Beneficios del agua pública
El agua es un bien común, es patrimonio de todos, no sólo de los seres humanos, sino de todos los seres vivos. Es parte de la naturaleza, del planeta y, por tanto, tenemos la obligación de gestionar su uso de forma justa y responsable, garantizando su disfrute a las generaciones que nos seguirán.

En Madrid, el Canal de Isabel II se encarga de recoger, purificar y llevar el agua hasta todos los hogares. Pero, aunque parezca una falacia decirlo, no la fabrica, ni la embotella. La gestiona. Y como corresponde, pues es una empresa pública: de todos. Como el agua, que es de todos.

El Canal de Isabel II se financia poniendo un precio razonable al agua del grifo. Cuando hay beneficios, se reinvierten en la comunidad, en mejoras para los ciudadanos. Porque es una empresa pública y ése es precisamente el sentido de las empresas públicas, no hay que olvidarlo.

El Gobierno de la Comunidad de Madrid, presidido por Esperanza Aguirre, lleva meses negociando la venta del 49% de esta empresa pública a manos privadas, que, por supuesto, están deseando cerrar el negocio: ganarían un recurso inagotable y gratuito, una infraestructura sólida construida por el Estado durante más de 150 años y una gestión eficiente que da beneficios.

Comprarla es un buen negocio. Venderla es una pésima decisión. La privatización, el paso a la gestión privada, tiene dos consecuencias inmediatas: un empeoramiento de la calidad y una subida del precio del agua pública, porque la intención de cualquier dueño de una empresa privada es maximizar beneficios. Es su razón de ser. Es lógico. Por eso es una empresa. Si no, sería una ONG.

París privatizó el servicio de agua en 1985 con un contrato de 25 años. Pasado este periodo decidió no renovar el contrato y la gestión del agua volvió a ser pública.
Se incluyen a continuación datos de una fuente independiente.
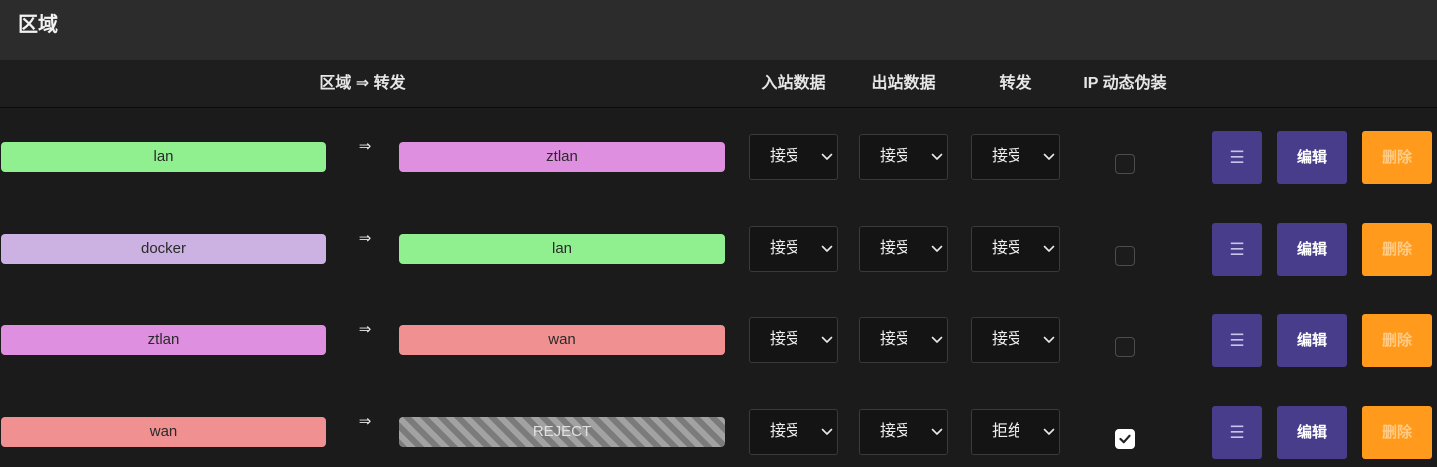  What do you see at coordinates (718, 84) in the screenshot?
I see `table-header: 区域 ⇒ 转发 入站数据 出站数据 转发 IP 动态伪装` at bounding box center [718, 84].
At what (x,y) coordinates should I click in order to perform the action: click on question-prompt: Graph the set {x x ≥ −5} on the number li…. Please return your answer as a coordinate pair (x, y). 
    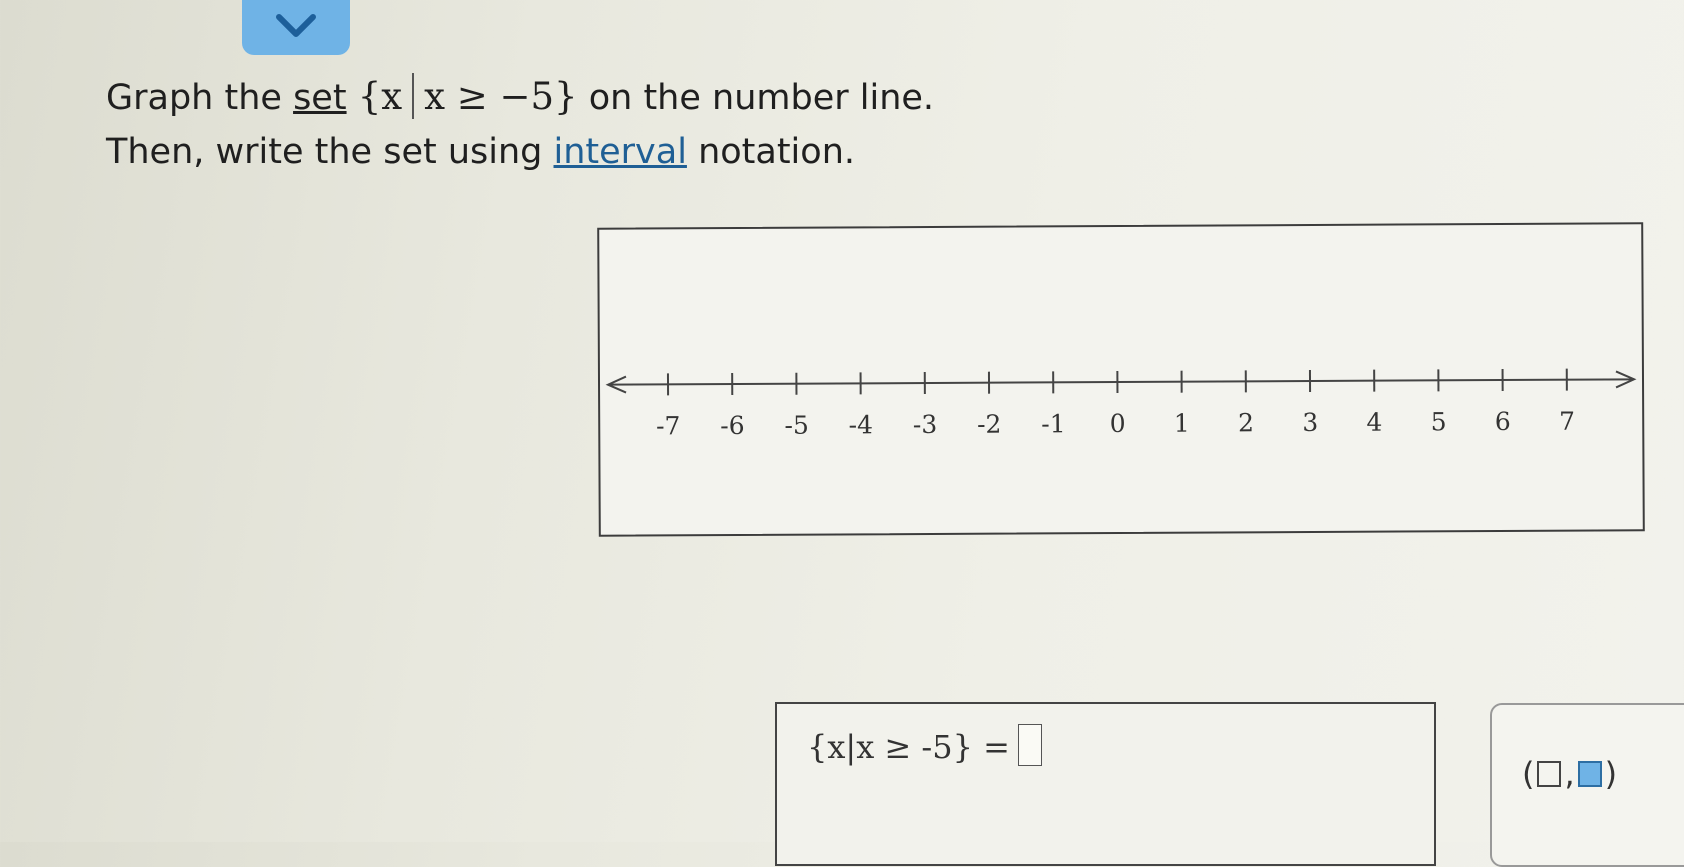
    Looking at the image, I should click on (520, 124).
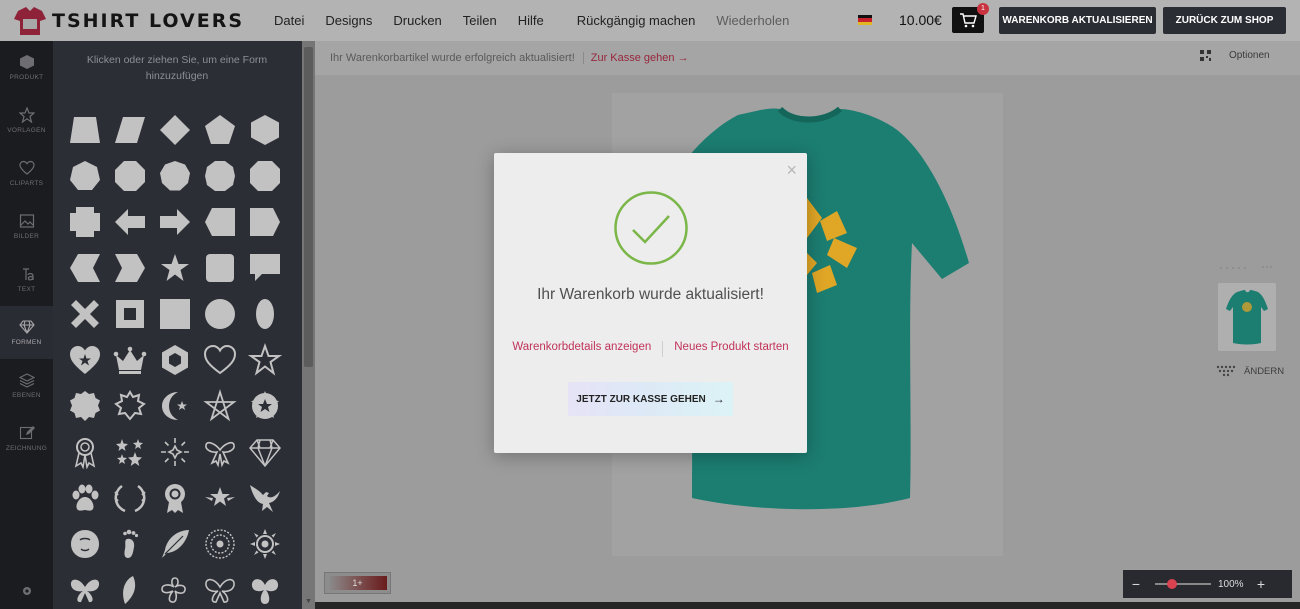 The width and height of the screenshot is (1300, 609). I want to click on rail-item-drawing: ZEICHNUNG, so click(26, 438).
La prueba de que algo podrido huele en todo este asunto es el secretismo con que se lleva. La Comunidad de Madrid no impulsa un debate sobre el tema. Pero los ciudadanos no se van a quedar callados. La Plataforma contra la Privatización del Canal de Isabel II, con la colaboración de otras organizaciones, celebrarán una consulta popular en la que se preguntará a los vecinos de Madrid si quieren que el agua que usan para beber, cocinar, ducharse y lavar, en definitiva, para vivir, siga siendo un bien común o se convierta en una mercancía. El próximo domingo, cualquier ciudadano podrá opinar.